#### EXCERPT

************

PAINTSVILLE — Midway College — a private Central Kentucky school — announced Monday that it will expand into Eastern Kentucky by establishing a pharmacy school in Johnson County.
When it opens its branch on the Big Sandy Community and Technical College campus in fall 2011, Midway will be the first non-profit private pharmacy school in Kentucky, President William B. Drake Jr. said Monday. The college is raising an initial investment of $20 million, he said.
During the announcement at Johnson Central High School in Paintsville, state Sen. Ray Jones, D-Pike ville, promised to seek $100,000 in the state budget each of the next two years to help the school get started. The school also will apply for funding from the Appalachian Regional Commission and seek coal severance tax money.
"We have learned to work together as a region," said state House Speaker Greg Stumbo, D-Prestonsburg, as officials thanked Johnson County and Paintsville officials for being open to the school.

************

#### DATA LISTING
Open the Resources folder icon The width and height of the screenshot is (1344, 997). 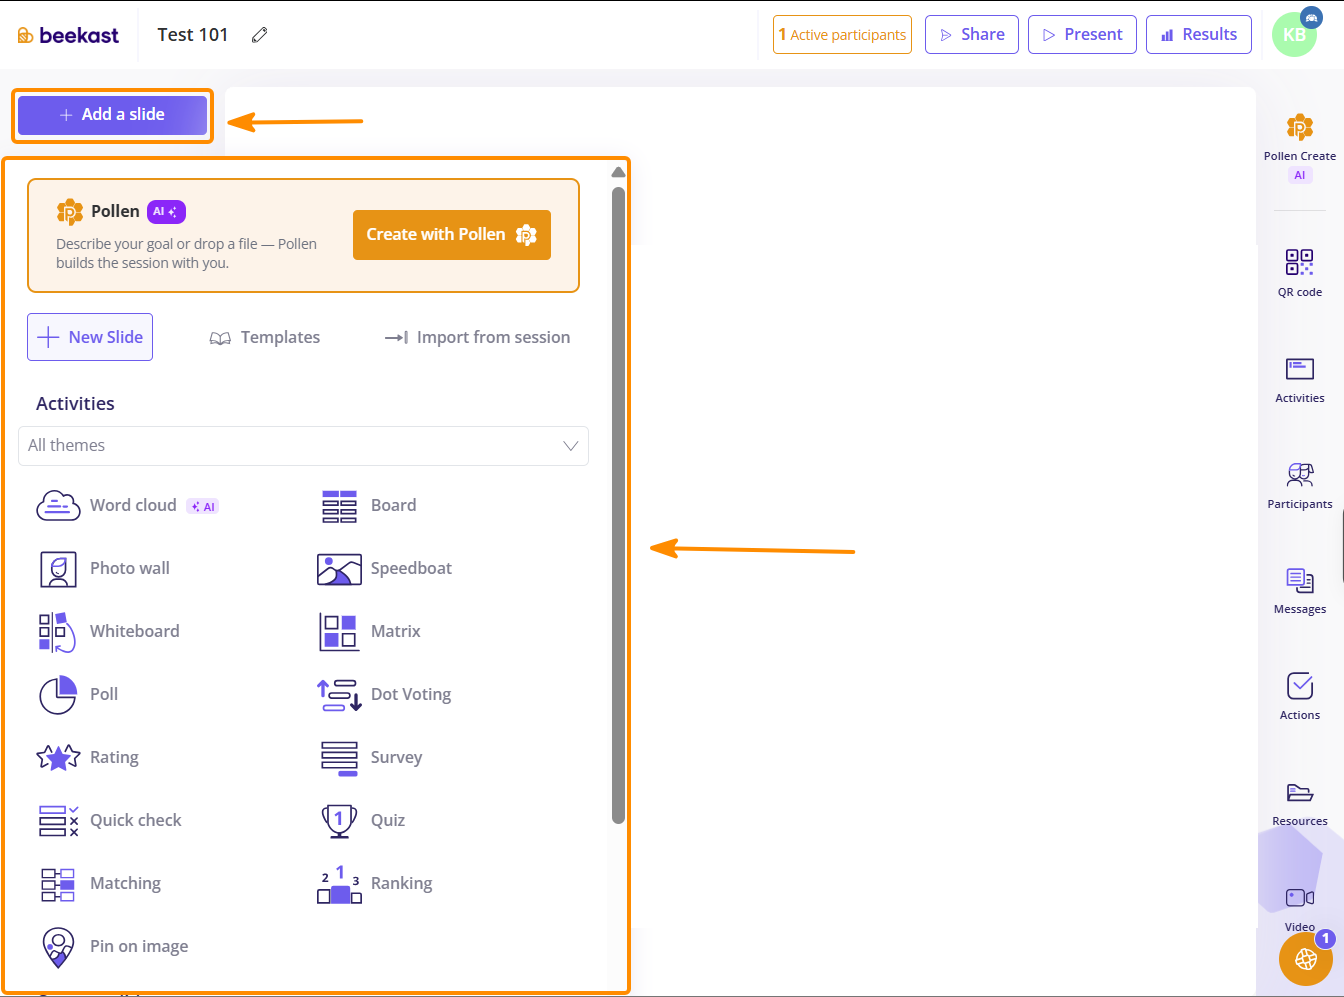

************

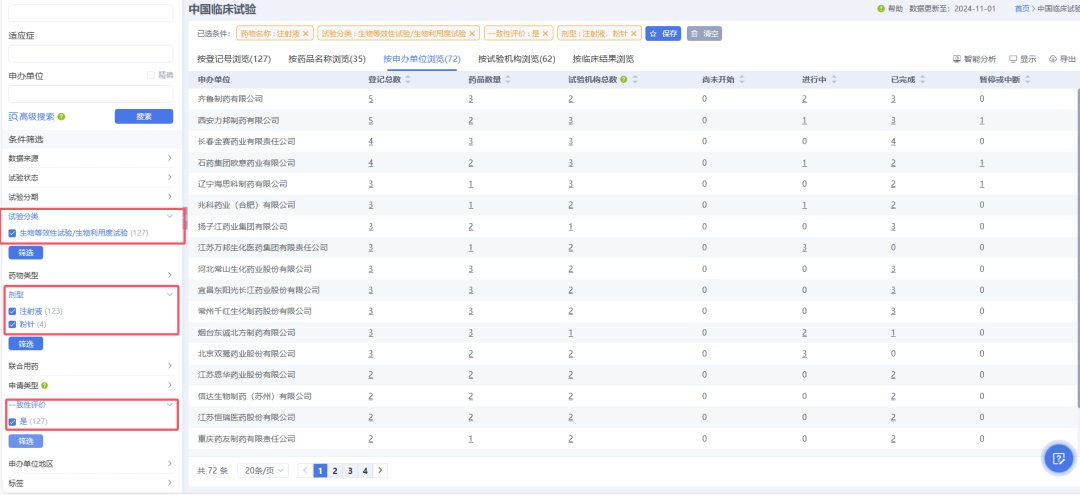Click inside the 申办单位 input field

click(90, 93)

************

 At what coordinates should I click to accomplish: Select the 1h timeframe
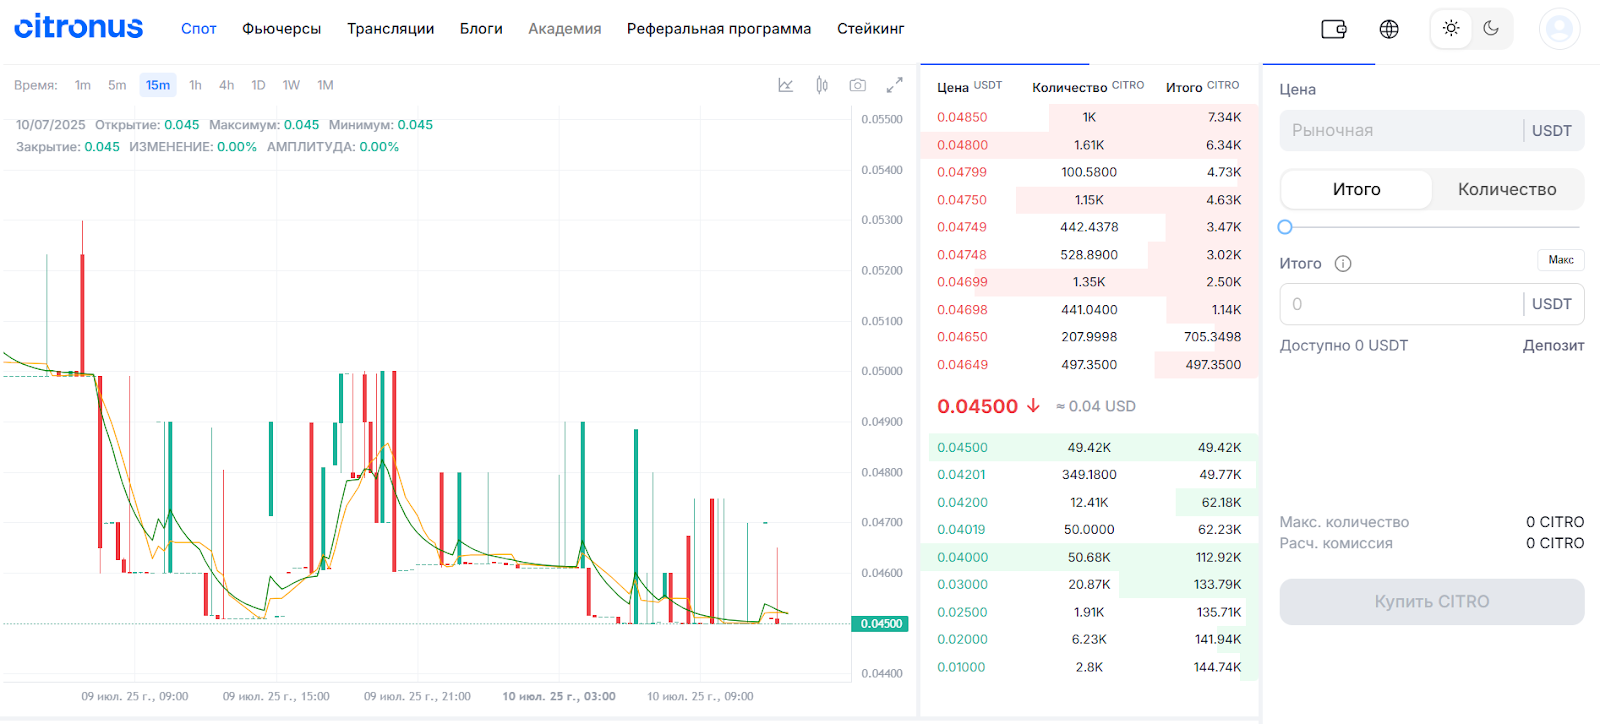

************

#### WHAT YOU NEED TO DO
Reproduce the passage of the Midway College pharmacy school article from "During the announcement" up to and including "to the school.", copying it word for word.

#### SOLUTION FOR THIS TASK
During the announcement at Johnson Central High School in Paintsville, state Sen. Ray Jones, D-Pike ville, promised to seek $100,000 in the state budget each of the next two years to help the school get started. The school also will apply for funding from the Appalachian Regional Commission and seek coal severance tax money.
"We have learned to work together as a region," said state House Speaker Greg Stumbo, D-Prestonsburg, as officials thanked Johnson County and Paintsville officials for being open to the school.